**Work instruction**. Will you give every entry again exactly as it stands?

[Collected data]
********************

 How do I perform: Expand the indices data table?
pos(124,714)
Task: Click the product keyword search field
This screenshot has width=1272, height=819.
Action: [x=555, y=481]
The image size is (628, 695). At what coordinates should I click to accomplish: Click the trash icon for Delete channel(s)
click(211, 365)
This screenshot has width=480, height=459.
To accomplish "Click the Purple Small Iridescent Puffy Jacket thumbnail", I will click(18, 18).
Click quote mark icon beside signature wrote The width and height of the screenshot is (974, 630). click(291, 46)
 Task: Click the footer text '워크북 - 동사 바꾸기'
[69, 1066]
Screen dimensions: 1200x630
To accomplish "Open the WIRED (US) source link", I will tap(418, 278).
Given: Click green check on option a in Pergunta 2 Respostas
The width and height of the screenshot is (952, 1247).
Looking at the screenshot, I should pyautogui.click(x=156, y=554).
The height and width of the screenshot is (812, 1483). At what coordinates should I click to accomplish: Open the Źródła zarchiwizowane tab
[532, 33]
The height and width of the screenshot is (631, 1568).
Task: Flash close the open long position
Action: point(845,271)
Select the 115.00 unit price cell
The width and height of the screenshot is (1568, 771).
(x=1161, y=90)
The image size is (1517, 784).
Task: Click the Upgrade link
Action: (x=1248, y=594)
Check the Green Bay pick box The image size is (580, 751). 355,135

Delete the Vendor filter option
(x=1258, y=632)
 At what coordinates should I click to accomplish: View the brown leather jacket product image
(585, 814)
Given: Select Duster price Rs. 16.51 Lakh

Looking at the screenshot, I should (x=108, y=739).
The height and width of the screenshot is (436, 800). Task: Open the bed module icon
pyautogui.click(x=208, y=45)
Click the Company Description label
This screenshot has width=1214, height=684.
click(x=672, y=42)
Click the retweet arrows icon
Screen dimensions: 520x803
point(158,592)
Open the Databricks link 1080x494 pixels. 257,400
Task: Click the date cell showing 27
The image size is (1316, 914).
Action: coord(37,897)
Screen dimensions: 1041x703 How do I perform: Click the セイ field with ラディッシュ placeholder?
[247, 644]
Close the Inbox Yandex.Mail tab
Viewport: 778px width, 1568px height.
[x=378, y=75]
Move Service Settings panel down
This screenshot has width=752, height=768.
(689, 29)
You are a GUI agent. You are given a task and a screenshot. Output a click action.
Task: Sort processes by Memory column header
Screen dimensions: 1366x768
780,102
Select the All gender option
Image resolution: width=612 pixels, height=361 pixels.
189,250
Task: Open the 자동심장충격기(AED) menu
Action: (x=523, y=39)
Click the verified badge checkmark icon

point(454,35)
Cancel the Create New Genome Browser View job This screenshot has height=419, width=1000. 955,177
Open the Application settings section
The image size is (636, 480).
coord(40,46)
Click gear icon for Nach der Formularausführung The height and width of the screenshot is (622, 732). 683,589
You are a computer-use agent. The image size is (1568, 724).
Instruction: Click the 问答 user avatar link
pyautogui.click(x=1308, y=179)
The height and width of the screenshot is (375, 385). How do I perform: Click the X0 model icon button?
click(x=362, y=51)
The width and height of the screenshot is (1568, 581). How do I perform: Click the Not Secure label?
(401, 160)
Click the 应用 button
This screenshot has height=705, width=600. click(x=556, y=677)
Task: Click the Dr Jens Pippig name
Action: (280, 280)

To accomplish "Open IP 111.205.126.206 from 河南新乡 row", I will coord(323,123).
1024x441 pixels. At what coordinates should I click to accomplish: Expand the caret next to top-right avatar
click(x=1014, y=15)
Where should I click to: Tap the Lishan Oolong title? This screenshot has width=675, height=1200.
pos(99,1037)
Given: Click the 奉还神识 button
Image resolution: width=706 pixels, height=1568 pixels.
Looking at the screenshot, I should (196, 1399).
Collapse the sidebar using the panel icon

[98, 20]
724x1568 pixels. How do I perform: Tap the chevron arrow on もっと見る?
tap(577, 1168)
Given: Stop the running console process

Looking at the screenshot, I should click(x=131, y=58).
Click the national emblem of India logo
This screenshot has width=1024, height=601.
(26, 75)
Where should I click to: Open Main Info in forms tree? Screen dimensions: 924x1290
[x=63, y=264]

********************

**Exercise response**.
 How do I perform: Expand the indices data table?
pos(124,714)
Task: Click the product keyword search field
This screenshot has width=1272, height=819.
Action: [x=555, y=481]
The image size is (628, 695). At what coordinates should I click to accomplish: Click the trash icon for Delete channel(s)
click(211, 365)
This screenshot has width=480, height=459.
To accomplish "Click the Purple Small Iridescent Puffy Jacket thumbnail", I will click(18, 18).
Click quote mark icon beside signature wrote The width and height of the screenshot is (974, 630). click(291, 46)
 Task: Click the footer text '워크북 - 동사 바꾸기'
[69, 1066]
Screen dimensions: 1200x630
To accomplish "Open the WIRED (US) source link", I will tap(418, 278).
Given: Click green check on option a in Pergunta 2 Respostas
The width and height of the screenshot is (952, 1247).
Looking at the screenshot, I should pyautogui.click(x=156, y=554).
The height and width of the screenshot is (812, 1483). At what coordinates should I click to accomplish: Open the Źródła zarchiwizowane tab
[532, 33]
The height and width of the screenshot is (631, 1568).
Task: Flash close the open long position
Action: point(845,271)
Select the 115.00 unit price cell
The width and height of the screenshot is (1568, 771).
(x=1161, y=90)
The image size is (1517, 784).
Task: Click the Upgrade link
Action: (x=1248, y=594)
Check the Green Bay pick box The image size is (580, 751). 355,135

Delete the Vendor filter option
(x=1258, y=632)
 At what coordinates should I click to accomplish: View the brown leather jacket product image
(585, 814)
Given: Select Duster price Rs. 16.51 Lakh

Looking at the screenshot, I should (x=108, y=739).
The height and width of the screenshot is (436, 800). Task: Open the bed module icon
pyautogui.click(x=208, y=45)
Click the Company Description label
This screenshot has width=1214, height=684.
click(x=672, y=42)
Click the retweet arrows icon
Screen dimensions: 520x803
point(158,592)
Open the Databricks link 1080x494 pixels. 257,400
Task: Click the date cell showing 27
The image size is (1316, 914).
Action: coord(37,897)
Screen dimensions: 1041x703 How do I perform: Click the セイ field with ラディッシュ placeholder?
[247, 644]
Close the Inbox Yandex.Mail tab
Viewport: 778px width, 1568px height.
[x=378, y=75]
Move Service Settings panel down
This screenshot has width=752, height=768.
(689, 29)
You are a GUI agent. You are given a task and a screenshot. Output a click action.
Task: Sort processes by Memory column header
Screen dimensions: 1366x768
780,102
Select the All gender option
Image resolution: width=612 pixels, height=361 pixels.
189,250
Task: Open the 자동심장충격기(AED) menu
Action: (x=523, y=39)
Click the verified badge checkmark icon

point(454,35)
Cancel the Create New Genome Browser View job This screenshot has height=419, width=1000. 955,177
Open the Application settings section
The image size is (636, 480).
coord(40,46)
Click gear icon for Nach der Formularausführung The height and width of the screenshot is (622, 732). 683,589
You are a computer-use agent. The image size is (1568, 724).
Instruction: Click the 问答 user avatar link
pyautogui.click(x=1308, y=179)
The height and width of the screenshot is (375, 385). How do I perform: Click the X0 model icon button?
click(x=362, y=51)
The width and height of the screenshot is (1568, 581). How do I perform: Click the Not Secure label?
(401, 160)
Click the 应用 button
This screenshot has height=705, width=600. click(x=556, y=677)
Task: Click the Dr Jens Pippig name
Action: (280, 280)

To accomplish "Open IP 111.205.126.206 from 河南新乡 row", I will coord(323,123).
1024x441 pixels. At what coordinates should I click to accomplish: Expand the caret next to top-right avatar
click(x=1014, y=15)
Where should I click to: Tap the Lishan Oolong title? This screenshot has width=675, height=1200.
pos(99,1037)
Given: Click the 奉还神识 button
Image resolution: width=706 pixels, height=1568 pixels.
Looking at the screenshot, I should (196, 1399).
Collapse the sidebar using the panel icon

[98, 20]
724x1568 pixels. How do I perform: Tap the chevron arrow on もっと見る?
tap(577, 1168)
Given: Stop the running console process

Looking at the screenshot, I should click(x=131, y=58).
Click the national emblem of India logo
This screenshot has width=1024, height=601.
(26, 75)
Where should I click to: Open Main Info in forms tree? Screen dimensions: 924x1290
[x=63, y=264]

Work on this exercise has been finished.